Our senior consultants have extensive backgrounds and many years of experience working with Health Canada, the FDA and other regulatory agencies on regulatory, clinical and quality matters.
Anne Tomalin, BA, B.Sc., President
Previously from Searle, and founder of CanReg Inc., has over 25 years of experience in Regulatory Affairs specializing in Strategic Regulatory advice and consulting. Anne has participated in the Regulatory Initiatives Advisory Committee for the Pharmaceutical Manufacturers Association of Canada (PMAC). She has also served on the executive of the Pharmaceutical Sciences Group (PSG) and the Canadian Association of Pharmaceutical Regulatory Affairs (CAPRA). Anne has also been engaged as an instructor at Humber College in the Postgraduate Certificate Course focusing on Regulatory Affairs since 2001 when the course started. In Canada, Anne has also chaired the Manitoba, Saskatchewan and Ontario Committees for the Pharmaceutical Manufacturers Association of Canada (PMAC), now Rx&D, and she has worked with the Nova Scotia Department of Health to revamp their drug formulary. Anne is also engaged in teaching several regulatory courses to industry, including in-house training courses for several large companies. Anne has published articles and presentations on all aspects of Regulatory Affairs. She is a member of Canadian Associate of Professionals in Regulatory Affairs (CAPRA). Anne has Regulatory Affairs Certification (RAC) in Canadian, US and EU Regulatory Affairs.

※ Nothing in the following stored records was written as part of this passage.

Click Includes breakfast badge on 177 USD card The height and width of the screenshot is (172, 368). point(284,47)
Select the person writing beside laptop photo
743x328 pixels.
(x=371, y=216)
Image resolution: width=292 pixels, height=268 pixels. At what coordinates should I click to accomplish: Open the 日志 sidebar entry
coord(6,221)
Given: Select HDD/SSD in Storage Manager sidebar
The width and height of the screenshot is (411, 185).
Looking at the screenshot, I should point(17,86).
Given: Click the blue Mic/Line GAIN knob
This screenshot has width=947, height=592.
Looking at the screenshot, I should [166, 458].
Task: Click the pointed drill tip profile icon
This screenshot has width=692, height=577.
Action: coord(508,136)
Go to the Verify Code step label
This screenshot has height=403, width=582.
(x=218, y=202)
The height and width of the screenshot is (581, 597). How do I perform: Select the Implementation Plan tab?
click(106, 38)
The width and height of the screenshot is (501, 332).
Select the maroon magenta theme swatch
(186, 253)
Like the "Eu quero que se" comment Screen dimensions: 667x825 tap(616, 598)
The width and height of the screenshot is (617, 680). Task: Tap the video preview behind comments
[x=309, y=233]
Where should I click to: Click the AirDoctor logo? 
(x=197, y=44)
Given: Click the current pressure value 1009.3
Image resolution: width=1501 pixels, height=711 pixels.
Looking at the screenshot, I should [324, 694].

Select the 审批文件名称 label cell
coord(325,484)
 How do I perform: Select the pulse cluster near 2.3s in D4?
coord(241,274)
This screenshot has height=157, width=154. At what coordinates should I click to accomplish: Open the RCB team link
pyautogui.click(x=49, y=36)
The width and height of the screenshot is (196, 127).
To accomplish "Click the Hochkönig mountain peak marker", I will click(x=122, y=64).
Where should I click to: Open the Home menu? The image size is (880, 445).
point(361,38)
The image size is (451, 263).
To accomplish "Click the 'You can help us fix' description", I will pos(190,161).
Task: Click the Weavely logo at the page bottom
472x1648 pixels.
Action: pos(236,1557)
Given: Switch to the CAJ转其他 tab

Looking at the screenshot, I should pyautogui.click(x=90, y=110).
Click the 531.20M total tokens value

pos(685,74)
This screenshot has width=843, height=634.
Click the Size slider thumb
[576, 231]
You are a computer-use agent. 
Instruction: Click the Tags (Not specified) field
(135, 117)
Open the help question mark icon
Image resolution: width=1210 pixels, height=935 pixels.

John Wong, M.Sc.Pharm., Executive Director, Regulatory Drug Advertising & Promotion
John Wong is a bilingual pharmacist graduate from Université Laval. He started his career at the Toronto General Hospital as a Clinical Pharmacist in Oncology and Nutrition Support and later owned and managed a community pharmacy. In 1998, he joined the Pharmaceutical Advertising Advisory Board (PAAB), the national regulatory body for prescription drug advertising, and became the Deputy Commissioner / Chief Review Officer in 2001. After 10 years at PAAB, John decided to cross over to the ‘other side' and worked at Ogilvy CommonHealth as an Account Director where he helped launch specialty products into the Canadian market in Oncology, Urology, Hematology, HIV and Immunology (vaccines). John has a unique background from both the regulatory and marketing sides of drug advertising and an excellent understanding of the various advertising Codes, Policies and Guidelines.
Doreen Steen, Executive Director, Quality Assurance
Doreen has joined TPIreg, effective today, as Executive Director, Quality Assurance. Doreen is known to many of you. She has spent approximately 10 years consulting in the QA area at CanReg/Optum. Before joining Optum, Doreen worked in the pharmaceutical industry working in the consumer product line in a QA capacity.
Mary Speagle is Vice-President of Regulatory and Scientific Affairs at Therapeutic Products Inc. where she heads up a consulting team specializing in US and Canadian Regulatory Affairs. Mary's broad experience covering 20 years in regulatory consulting includes both prescription and OTC drugs (Pharmaceuticals, Biologics, Natural Health Products), Medical Devices and Cosmetics. Mary has been working in the consulting area since 1998. Prior to joining Therapeutic Products Inc., she headed up a consulting team at Mapi Life Sciences (previously OptumInsight and CanReg Inc.). She is a prior contributing author to the RAPS Fundamentals of Canadian Regulatory Affairs and has served on the CAPRA Board of Directors from 2009-2015 in various roles (Chair, Programming Committee Lead, Dinner Meeting Committee Lead and Student Relations Committee Lead). In addition to her activities on the Board of Regulatory Focus Mary is also a volunteer on the CAPRA Advisory Board and Programming Committee and is an active member of numerous other industry associations. Mary has a BSc. in Human Genetics from McGill University and spent more than 10 years in the research environment prior to transitioning to the regulatory area.